---------- TEXT FOR ANALYSIS ----------

Saving Locations as a Digital Nomad

It took me a long time to realize I couldn’t just remember which cafe had great wifi, or which mile-marker that bench-like stump was off. In this post, I share a little bit about my journey of tracking locations.

Back in late 2005 when I first started exploring new locations, it was largely a case of hopping between the same 15 local cafes. Before long I was going wider, and it became more difficult to remember the nuances of each location I had discovered. I needed a system.

I first began by simply taking notes in my notebook. This was simple, since writing things down helped burn it deeper into my memory. But the sheer volume soon outweighed this simple system. I needed to be more organized, and it took me the better part of 10 years to realize I should have stored all these details digitally, from the start.

The obvious place to begin searching was the App Store. I think I typed “location journal” into the search. I knew what I wanted, kinda. An easy way to geo-tag a location, take a quick photo and add any notes, like whether or not there was phone reception. Since my most frequented locations nowadays tend to not be found on Google Maps, Foursquare or Yelp, I knew this was going to get tricky.

Most results which seemed to fit my needs were indeed centered around the nearby business results; forcing me to choose from a list of nearby businesses. Sure — Subway is up the road, but I’m sitting on a 40-year-old bench off a hiking trail. C’mon.

Here is a list of the apps I tried out. Note that I limited my search to FREE apps — I wasn’t willing to pay for anything up-front just to try it out. But first, the winner:

WorkHardAnywhere

WorkHardAnywhere took the cake… when I first used the app I thought to myself “this feels like the app I would have made.” It doesn’t try to be smarter than me. I take a photo, name the location and optionally set some pre-selected things like power outlets, wifi, and things like that. Perfect. It lets me quickly toggle between list view and map view, and there’s a semi-private community behind it all, so it’s not just me adding locations. Obviously, this is powered by remote workers. Perfect again.

Runners up, in alphabetical order:

Everplaces

Everplaces was my runner-up. It has a mature, clean interface. It’s pretty easy to learn, and it does everything I needed, plus a bit more. It has a mature user base and is very social. I wasn’t really looking for any social features, but the ‘collections’ feature I could see being very useful for helping to organize locations.

GeoLicious

Geolicious’ integration with foursquare really put me off right from the start. The fact that the ‘auto check in’ feature is turned ON by default was the straw that broke the camel’s back for me. The difference in the app between Check-Ins and Locations is unclear at first glance. Each time I post it prompts me to choose from a foursquare location. No thanks.

GeoSpike

GeoSpike seems geared for actual trips, not one-off location tagging. It’s social by default — at launch you’re greeted with posts from others. Not what I wanted. Its interface is kind of utilitarian, and some features require you to create a GeoSpike account to use them. Again, not really what I needed. I did however appreciate the ‘Spikes Near You’ main tab item. It’s a great way to find out what’s close really quick.

---------- INFORMATION PROVIDED ----------

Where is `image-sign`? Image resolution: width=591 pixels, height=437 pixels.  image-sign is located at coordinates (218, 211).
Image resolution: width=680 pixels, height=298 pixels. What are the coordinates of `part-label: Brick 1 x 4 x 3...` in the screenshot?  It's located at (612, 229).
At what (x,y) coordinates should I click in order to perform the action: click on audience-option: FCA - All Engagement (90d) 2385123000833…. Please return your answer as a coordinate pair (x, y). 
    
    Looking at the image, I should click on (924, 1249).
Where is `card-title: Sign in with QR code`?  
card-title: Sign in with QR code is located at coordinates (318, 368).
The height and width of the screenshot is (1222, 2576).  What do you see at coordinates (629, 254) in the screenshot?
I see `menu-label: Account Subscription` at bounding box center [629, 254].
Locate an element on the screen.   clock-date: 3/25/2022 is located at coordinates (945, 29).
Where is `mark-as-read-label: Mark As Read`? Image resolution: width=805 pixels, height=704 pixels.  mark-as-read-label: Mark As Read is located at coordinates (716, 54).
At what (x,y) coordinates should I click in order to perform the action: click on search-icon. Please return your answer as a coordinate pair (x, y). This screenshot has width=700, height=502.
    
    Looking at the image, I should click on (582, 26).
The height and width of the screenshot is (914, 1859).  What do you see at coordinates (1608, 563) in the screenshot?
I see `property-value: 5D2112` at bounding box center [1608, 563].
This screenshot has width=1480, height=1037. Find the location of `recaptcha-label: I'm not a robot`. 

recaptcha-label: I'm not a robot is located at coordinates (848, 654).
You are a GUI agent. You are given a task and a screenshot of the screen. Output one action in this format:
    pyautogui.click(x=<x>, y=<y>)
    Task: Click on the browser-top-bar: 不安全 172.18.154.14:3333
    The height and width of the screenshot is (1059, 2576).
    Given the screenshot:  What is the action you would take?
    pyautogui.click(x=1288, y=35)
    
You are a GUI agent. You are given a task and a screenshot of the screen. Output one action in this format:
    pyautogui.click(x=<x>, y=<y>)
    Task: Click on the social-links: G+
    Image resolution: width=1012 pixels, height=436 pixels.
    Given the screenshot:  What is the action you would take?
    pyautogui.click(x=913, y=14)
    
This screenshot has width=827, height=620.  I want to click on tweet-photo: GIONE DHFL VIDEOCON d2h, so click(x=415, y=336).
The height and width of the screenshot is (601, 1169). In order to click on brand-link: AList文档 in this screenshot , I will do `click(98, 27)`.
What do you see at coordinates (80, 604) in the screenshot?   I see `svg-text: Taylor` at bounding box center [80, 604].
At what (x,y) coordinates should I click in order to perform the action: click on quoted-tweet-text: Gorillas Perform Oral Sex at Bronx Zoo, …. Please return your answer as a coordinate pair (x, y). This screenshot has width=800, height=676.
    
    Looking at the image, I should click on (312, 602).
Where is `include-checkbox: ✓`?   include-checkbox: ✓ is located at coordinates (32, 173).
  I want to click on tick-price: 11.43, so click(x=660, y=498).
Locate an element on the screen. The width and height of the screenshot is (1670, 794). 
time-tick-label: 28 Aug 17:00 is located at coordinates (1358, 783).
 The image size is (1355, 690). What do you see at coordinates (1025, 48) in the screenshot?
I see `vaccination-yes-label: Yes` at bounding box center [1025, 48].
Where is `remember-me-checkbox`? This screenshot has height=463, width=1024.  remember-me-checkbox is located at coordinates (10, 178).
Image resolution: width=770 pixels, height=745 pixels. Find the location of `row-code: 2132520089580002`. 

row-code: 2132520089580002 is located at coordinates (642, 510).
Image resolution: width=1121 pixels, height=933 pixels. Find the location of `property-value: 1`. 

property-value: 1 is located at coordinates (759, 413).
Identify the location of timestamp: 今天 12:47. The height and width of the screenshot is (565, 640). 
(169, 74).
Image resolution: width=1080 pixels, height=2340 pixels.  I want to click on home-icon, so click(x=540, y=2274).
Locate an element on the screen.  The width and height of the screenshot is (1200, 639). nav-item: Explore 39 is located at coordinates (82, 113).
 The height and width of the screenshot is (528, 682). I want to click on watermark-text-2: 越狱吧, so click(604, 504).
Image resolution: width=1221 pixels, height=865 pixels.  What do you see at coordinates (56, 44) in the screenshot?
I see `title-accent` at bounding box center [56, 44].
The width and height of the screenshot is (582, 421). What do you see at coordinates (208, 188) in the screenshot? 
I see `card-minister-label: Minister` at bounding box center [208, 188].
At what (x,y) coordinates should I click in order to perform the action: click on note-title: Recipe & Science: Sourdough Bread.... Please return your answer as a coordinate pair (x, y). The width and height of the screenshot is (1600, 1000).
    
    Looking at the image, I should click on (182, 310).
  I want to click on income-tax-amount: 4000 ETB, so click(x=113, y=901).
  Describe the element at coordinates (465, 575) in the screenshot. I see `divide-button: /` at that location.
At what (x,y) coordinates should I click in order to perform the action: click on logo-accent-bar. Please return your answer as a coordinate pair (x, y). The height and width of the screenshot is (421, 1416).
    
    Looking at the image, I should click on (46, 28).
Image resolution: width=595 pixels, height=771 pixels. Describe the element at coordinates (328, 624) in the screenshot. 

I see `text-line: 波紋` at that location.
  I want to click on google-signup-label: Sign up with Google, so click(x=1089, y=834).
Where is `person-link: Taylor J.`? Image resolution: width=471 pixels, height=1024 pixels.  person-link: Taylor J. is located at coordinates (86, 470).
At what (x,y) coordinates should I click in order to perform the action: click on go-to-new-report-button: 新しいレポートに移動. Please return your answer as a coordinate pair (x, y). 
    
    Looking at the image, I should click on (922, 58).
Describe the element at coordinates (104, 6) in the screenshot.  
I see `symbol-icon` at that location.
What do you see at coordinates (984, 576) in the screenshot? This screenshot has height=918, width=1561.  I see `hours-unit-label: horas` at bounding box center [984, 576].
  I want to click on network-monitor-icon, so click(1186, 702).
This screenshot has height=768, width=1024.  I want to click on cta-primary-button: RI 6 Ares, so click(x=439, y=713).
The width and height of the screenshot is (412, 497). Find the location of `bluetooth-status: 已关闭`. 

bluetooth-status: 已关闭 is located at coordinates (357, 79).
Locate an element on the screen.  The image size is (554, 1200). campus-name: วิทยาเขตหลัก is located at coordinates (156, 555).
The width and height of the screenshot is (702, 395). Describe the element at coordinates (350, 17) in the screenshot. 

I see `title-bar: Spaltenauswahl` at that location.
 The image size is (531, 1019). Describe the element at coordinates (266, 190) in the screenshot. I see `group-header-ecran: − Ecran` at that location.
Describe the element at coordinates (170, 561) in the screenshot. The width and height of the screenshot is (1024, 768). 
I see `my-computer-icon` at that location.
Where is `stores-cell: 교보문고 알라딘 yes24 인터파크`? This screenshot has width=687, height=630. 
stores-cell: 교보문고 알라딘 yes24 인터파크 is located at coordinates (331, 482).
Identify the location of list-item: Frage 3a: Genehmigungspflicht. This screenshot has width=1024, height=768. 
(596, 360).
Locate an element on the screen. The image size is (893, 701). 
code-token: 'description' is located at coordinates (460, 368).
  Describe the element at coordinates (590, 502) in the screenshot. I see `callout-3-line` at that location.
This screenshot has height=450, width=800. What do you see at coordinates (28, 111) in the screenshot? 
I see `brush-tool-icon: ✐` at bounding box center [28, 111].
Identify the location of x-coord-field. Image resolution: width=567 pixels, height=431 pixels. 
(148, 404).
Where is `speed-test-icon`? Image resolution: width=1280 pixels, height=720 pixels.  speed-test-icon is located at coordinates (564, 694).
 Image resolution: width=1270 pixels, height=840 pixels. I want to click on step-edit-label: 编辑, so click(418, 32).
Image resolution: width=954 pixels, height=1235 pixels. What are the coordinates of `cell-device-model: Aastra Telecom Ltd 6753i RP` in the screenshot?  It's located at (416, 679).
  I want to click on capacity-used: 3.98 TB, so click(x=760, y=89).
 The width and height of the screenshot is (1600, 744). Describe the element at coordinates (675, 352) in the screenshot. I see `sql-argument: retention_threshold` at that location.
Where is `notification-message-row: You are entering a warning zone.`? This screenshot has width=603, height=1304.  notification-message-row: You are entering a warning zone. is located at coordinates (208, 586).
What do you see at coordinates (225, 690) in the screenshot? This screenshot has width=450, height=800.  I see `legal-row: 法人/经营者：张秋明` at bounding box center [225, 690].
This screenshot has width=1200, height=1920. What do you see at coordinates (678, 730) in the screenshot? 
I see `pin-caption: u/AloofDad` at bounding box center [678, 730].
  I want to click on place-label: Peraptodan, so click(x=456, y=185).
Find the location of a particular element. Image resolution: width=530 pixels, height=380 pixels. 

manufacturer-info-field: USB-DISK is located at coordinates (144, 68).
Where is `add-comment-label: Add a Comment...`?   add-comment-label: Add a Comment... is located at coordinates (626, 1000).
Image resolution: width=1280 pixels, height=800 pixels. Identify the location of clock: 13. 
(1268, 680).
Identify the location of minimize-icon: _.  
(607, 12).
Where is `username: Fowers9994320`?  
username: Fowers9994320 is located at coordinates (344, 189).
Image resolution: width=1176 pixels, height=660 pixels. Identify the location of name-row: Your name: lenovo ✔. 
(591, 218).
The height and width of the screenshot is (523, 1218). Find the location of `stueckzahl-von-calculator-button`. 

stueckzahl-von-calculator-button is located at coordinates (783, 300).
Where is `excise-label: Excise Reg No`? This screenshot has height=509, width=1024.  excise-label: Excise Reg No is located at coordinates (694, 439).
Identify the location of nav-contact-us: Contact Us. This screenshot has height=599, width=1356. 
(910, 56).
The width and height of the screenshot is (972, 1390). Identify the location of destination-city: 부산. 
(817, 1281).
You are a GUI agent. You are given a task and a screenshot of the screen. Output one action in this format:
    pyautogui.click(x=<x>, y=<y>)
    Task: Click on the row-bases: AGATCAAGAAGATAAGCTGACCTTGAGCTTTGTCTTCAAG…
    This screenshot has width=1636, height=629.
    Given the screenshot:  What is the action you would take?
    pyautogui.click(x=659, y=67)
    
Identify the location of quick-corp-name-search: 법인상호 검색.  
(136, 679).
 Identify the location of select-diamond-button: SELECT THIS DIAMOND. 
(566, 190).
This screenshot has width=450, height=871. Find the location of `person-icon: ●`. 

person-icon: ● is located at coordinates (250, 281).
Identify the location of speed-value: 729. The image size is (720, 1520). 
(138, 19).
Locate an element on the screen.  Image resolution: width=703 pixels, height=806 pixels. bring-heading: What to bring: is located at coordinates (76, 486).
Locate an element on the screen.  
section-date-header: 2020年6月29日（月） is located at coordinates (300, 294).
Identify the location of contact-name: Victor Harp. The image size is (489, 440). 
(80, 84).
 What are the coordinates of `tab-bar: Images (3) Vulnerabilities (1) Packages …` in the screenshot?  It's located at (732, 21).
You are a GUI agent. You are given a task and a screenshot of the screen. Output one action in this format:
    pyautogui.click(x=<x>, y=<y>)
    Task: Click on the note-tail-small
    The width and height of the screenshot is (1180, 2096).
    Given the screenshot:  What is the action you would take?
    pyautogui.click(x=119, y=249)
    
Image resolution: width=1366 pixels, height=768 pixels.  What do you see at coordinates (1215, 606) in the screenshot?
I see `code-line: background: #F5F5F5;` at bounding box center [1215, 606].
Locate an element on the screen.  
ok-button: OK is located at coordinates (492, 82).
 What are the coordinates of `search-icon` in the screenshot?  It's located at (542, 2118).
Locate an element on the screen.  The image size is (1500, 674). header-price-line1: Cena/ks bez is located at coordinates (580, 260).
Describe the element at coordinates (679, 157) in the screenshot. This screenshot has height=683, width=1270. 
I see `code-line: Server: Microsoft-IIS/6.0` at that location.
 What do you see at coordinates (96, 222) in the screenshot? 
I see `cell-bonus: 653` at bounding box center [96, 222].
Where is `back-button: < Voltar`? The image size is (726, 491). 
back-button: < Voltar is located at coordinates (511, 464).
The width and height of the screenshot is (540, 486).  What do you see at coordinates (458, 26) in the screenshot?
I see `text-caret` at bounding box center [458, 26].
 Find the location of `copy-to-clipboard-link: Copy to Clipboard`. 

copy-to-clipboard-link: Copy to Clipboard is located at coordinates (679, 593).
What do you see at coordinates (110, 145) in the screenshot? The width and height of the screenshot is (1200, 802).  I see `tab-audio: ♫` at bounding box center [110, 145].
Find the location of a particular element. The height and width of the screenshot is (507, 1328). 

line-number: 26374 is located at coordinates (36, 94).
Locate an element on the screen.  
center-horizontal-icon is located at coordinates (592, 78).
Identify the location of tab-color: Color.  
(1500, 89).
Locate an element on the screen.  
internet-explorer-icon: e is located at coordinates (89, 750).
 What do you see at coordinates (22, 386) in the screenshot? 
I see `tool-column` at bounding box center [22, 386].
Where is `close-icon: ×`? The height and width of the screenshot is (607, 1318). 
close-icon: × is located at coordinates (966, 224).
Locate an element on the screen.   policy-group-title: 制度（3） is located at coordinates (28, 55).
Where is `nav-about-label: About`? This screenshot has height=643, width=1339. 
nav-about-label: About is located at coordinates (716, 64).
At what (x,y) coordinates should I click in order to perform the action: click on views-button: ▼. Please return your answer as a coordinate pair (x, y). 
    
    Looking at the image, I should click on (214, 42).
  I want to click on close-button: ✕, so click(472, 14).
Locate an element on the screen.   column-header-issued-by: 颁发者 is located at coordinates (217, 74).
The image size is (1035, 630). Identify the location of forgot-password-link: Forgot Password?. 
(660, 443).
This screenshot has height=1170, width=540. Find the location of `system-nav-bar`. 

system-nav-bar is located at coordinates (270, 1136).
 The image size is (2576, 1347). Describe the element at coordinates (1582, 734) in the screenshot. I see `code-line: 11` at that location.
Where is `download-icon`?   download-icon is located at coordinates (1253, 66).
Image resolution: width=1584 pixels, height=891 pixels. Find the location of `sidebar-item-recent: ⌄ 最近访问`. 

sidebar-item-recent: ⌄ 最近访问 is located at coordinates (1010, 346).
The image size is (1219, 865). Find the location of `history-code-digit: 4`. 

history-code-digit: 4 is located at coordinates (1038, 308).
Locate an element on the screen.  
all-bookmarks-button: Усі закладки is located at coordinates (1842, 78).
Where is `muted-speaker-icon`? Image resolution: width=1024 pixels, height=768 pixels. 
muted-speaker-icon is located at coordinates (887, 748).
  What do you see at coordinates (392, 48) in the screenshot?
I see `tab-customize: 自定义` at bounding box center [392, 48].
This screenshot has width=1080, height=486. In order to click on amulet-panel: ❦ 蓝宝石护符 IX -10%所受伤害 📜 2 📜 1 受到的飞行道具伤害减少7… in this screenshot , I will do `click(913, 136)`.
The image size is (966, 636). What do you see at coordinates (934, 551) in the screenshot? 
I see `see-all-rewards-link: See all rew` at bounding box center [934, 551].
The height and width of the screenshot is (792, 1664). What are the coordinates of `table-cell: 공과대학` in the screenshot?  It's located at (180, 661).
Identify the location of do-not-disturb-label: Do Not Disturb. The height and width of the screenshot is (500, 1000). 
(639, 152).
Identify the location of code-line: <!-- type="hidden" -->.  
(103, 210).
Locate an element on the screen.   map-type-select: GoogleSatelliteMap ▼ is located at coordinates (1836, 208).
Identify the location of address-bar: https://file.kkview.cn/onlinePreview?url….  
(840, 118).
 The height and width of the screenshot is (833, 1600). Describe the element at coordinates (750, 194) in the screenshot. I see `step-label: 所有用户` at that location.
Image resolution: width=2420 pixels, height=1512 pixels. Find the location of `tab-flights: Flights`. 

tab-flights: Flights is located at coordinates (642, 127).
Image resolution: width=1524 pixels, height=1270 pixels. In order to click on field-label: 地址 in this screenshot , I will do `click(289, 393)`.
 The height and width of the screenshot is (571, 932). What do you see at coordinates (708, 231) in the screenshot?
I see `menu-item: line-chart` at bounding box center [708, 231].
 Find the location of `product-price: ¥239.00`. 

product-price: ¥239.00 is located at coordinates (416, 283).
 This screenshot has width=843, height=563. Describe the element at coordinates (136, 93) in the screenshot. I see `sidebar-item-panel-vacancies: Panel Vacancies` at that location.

----------

* _WHAT TO DO_
1. In the article on saving locations as a digital nomad, what limit did the writer set on which apps to try?
2. Write the next part of the article about saving locations as a digital nomad, picking up after its final paragraph.

* _TASK-BY-TASK OUTPUTS_
1. The writer tried only free apps.

2.
KeepTrax

Keeptrax has a slick interface, and I was immediately woo’ed by their app icon. The data is very rich — perhaps too rich for my needs, but I appreciated the thought that went into it. After just playing with the app, though, I had so many interaction bugs that it put me off really fast. The interface is far more complex than my needs, and it needs to mature a lot. The last straw here is that they sent me a completely useless push notification hours after signing up. Bah.

Spot

Spot was another I had really high hopes for — as a designer, their icon said “trust us — we believe in simplicity” and I drank the kool-aid. While I really loved the minimal design of the interface, the core screen’s design (which features a full-width thumbnail with some tiny text of your entries) put me off. Pictures are not how my locations should be found. On top of that, it took all my photos and created a timeline for me automatically. No thanks.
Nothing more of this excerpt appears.